To Alexander Hamilton from Benjamin Grymes, 17 December 1789
From Benjamin Grymes
Virga. Chatham1 Decr. 17th. 89
My Dear Sir
I wrote to you some weeks past upon some interesting business to my self and desired an immediate answer, I fear my letter2 has miscarried as I have had no answer, therefore I must trouble you again on the subject. Mr. Robt. Morris has informed me that he expected, that the insurance of a Ship called the Aurora would be paid this winter in Certificates, (I suppose by you), which I wish to know the value of as soon as possible, as I have an offer made me for my proportion of sd. Ship. I would wish also to be informed what she was insured at, and what the present value of her is; including the interest. She was Chartered of J. Richards.3 Josiah Watson4 & J. Hall & J. Horner all of Virga. by Benjn. Harrison5 agent to Mr. Morris for the secret Committee of Congress and principally insured by the Publick I am told. I must beg your frienly aid in this affair, as I have been obliged to pay a large sum of money for one of the partners viz. John Horner, who has given me full power to dispose of his one sixth part to reimburse me but fear it will not be nearly sufficient. Pray write me fully on the subject and by the first Stage. Direct to me near Fredk. to the care of Wm Fitzhugh of Chatham who joins me in Compts and best wishes to you from yr. sincr &c.
Benjamin Grymes
ALS, Hamilton Papers, Library of Congress.
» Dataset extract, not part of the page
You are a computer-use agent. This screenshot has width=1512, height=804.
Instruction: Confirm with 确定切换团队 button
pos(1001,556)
1. “Chatham” was the Fitzhugh family estate in Fairfax County, Virginia. William Fitzhugh, who had been a member of the Continental Congress, was Grymes’s uncle.
3. John Richards was Robert Morris’s clerk.
4. Josiah Watson and Company, a Virginia mercantile firm.
5. Benjamin Harrison, son of Benjamin Harrison, a signer of the Constitution, was commission agent for Robert Morris during the American Revolution. He acted through Morris for the Second Committee of Correspondence of the Continental Congress.